I could write ten more paragraphs about Kelly’s video reaction, but really you should watch it on your own and hear their own thoughts. Because hearing their actual thoughts was something that often didn’t fly while they were at Fox News, at least not according to the film. Carlson got blasted at for doing a segment without wearing makeup (the horror!). A producer (played by Kate McKinnon) can’t let anyone at work know who she is, but she can’t get different work because everyone knows she works at Fox. Kelly got blasted for asking a bloated douchebag whether someone who calls women disgusting pigs is someone with the right temperament to be president (the answer is no.) Maybe (definitely) they have bad opinions like hating on of Black Santa (ugh), but maybe they have some solid opinions like “it’s not fair that I’m being pressured into giving my boss a blowjob.” Randolph explains, “No one’s more surprised than me that an explosive story of feminist determination came from inside Fox News, but I’m glad it did… They prove some issues transcend politics. In a fractured culture, the most powerful stories are the ones that frustrate our easy judgments, and those sometimes come from rooting around in the sloppy middle.”

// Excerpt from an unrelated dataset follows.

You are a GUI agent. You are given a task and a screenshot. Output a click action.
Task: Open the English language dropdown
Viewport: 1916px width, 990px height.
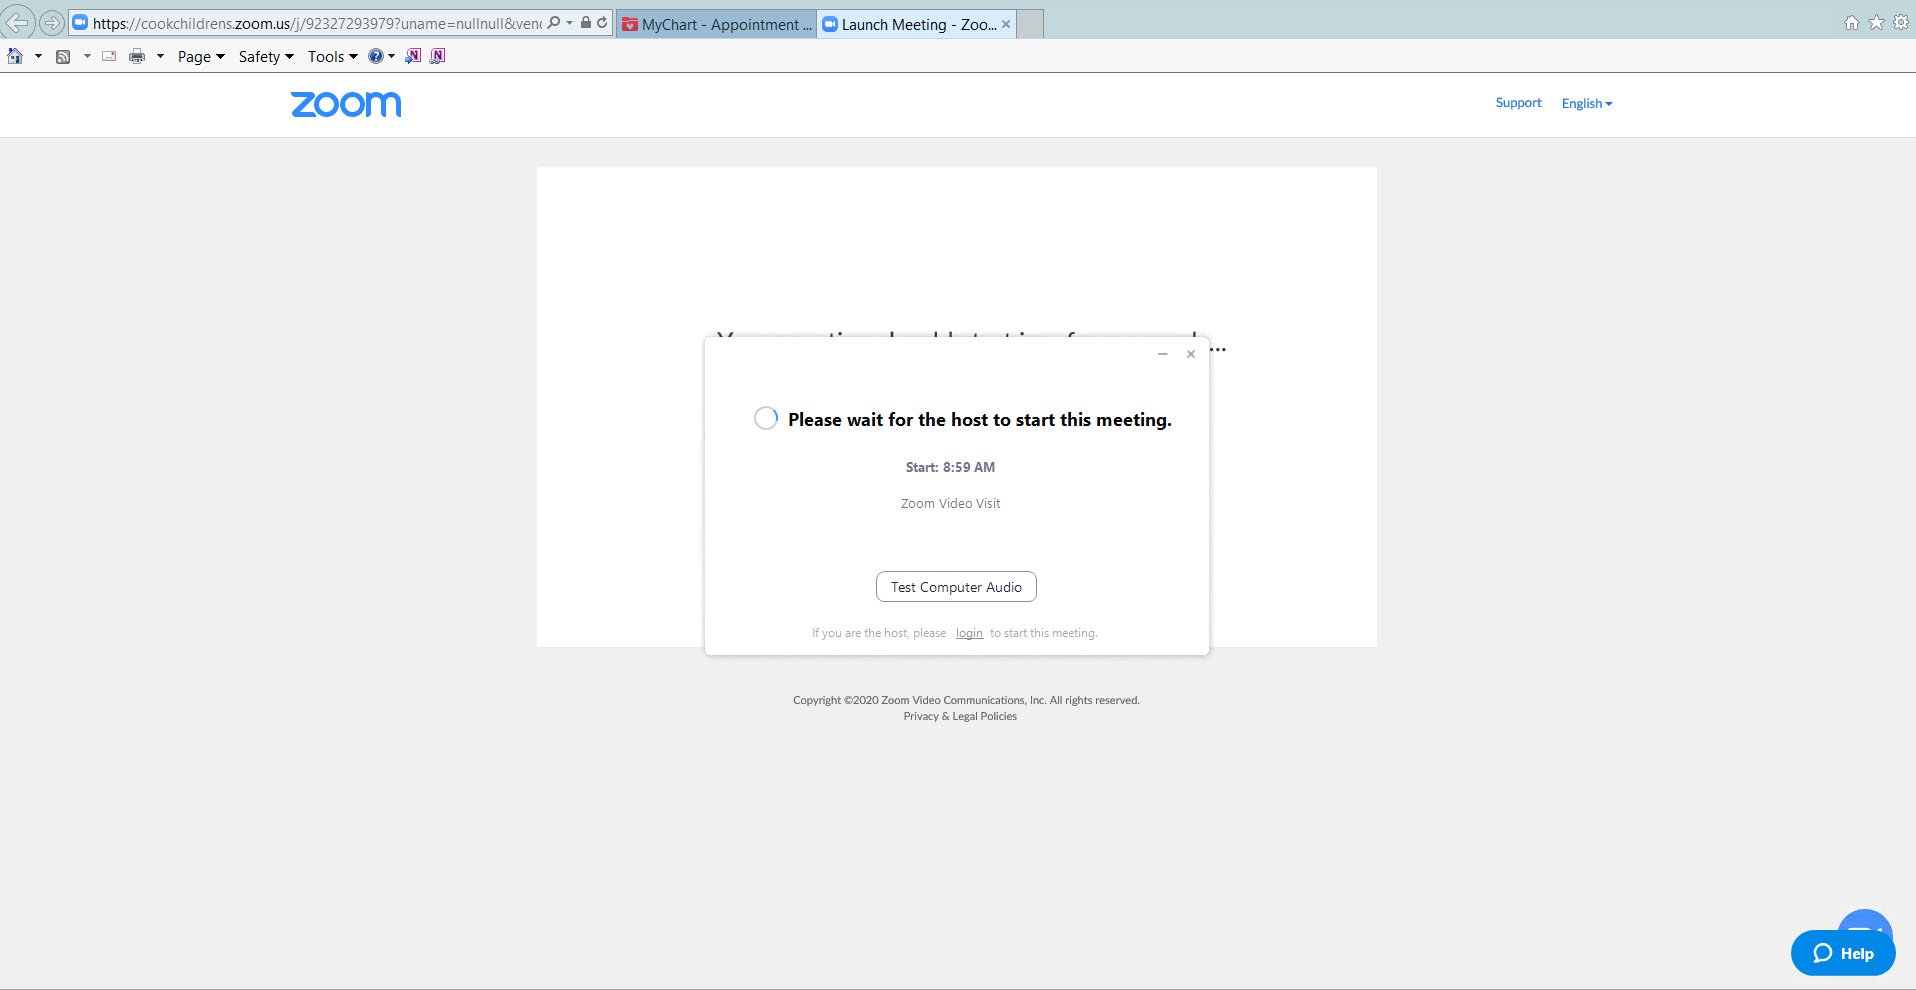(x=1586, y=103)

If there’s one thing I would change about the movie, it’s decisions about which character to depict or not depict. Assuming we believe Kelly (and I do), Janice Dean should have received a much larger role in the film, because she was the main person who found and convinced women to come forwards, yet in the film was only mentioned once. As an outsider watching the film, I’m surprised that Bill O’Reilly doesn’t play a bigger role. His harassment and subsequent ousting was referenced once or twice, and then was dropped in the postscript when it’s revealed how much money Fox paid out to the victims, and how much they paid to Ailes and O’Reilly in severance (spoiler: the abusers made more money than the abused, grr.)

Simultaneously, dozens of Fox personalities are dropped into the movie for literally just a few seconds or lines each. To some degree it’s cool and fun to how closely the actors match their onscreen personalities (https://www.eonline.com/photos/29777/bombshell-stars-compared-to-their-real-life-counterparts/983310), but there isn’t really much point in cramming them all in if we don’t learn anything about them or if they don’t somehow contribute to the story. How many of the men at Fox were complicit in the toxic culture? How many were oblivious? Why didn’t we get a better sense of any of that? My guess is that the filmmakers didn’t want to take the focus off of the women, which is great. But I dunno… I think there was space in the film to fit a little bit more substance about issues at Fox besides Ailes.

Anyhoo, you should definitely watch this movie. Please watch this movie. Everyone should watch this movie.